The Telegraph have an article up by the same title as this post. Here

Earlier this week Gordon Brown said he was going to follow the US Securities Exchange Commission (SEC) in calling the legal dogs on Goldman Sachs over perceived fraudulent activities.

Yesterday Goldman Sachs put out a recommendation to their clients that they should buy the Pound because it is heading up from here. (It should be noted here that Goldman are not exactly unknown for recommending one thing to their clients, and actually putting on the opposite trade themselves -- and coming out with a lot of money. See aforementioned allegations of fraudulent activity.)

Now, to me the above two items feel like an awfully big coincidence in the same week. Perhaps you agree? Do you think, just maybe, if Goldman were to agree to help prop up the Pound (and by extention the sitting UK government, just ahead of an election...) then some dogs might get put back on a leash?

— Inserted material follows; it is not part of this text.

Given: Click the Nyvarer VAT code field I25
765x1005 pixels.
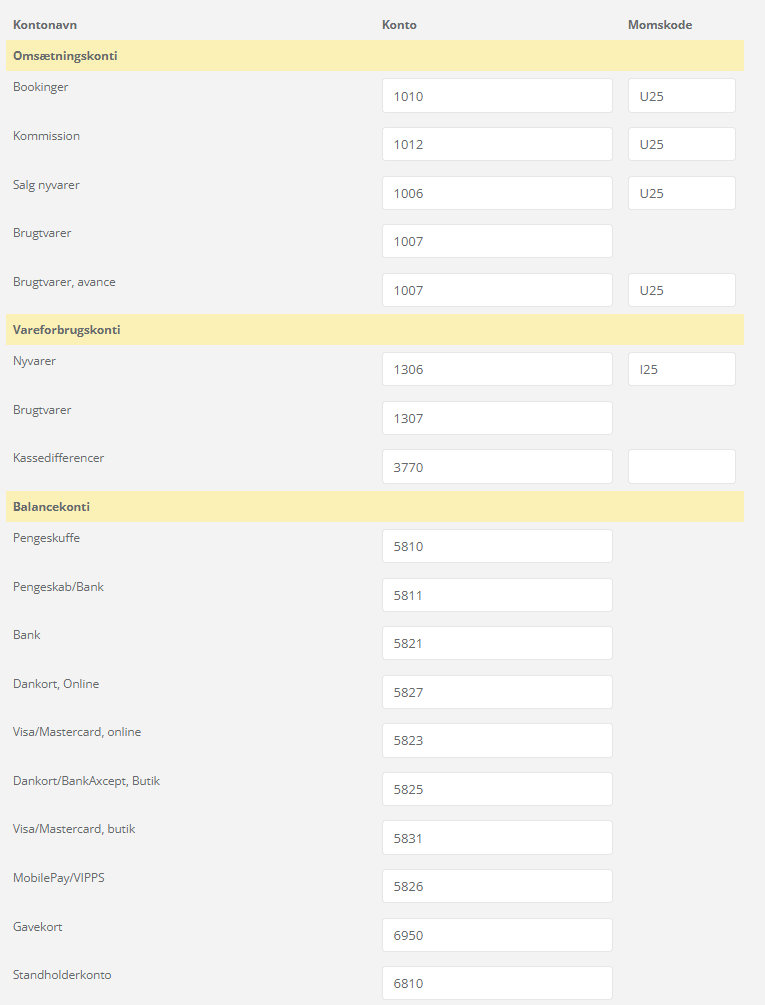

Ken Clarke of the Conservatives, a man who has been around the block a few times, thinks the Pound is very precariously balanced and that a hung parliament outcome from the election will sink it, quite possibly bringing on a call to the IMF of Britain's very own, not unlike Greece's.

Given that I have a number of posts up here over the last couple of months calling for a fall in the Pound on chart technical grounds, and that our national debts are accellerating at an unsustainable (but to-be-sustained) rate. I have to agree with the right honourable Mr Clarke.

Buckle up.

Greece now paying over 10% for 2 year bonds

If you have a mortgage, you too ought to be concerned about the future direction of interest rates by now. Again I say, do you think you are a better credit risk than the Greek government?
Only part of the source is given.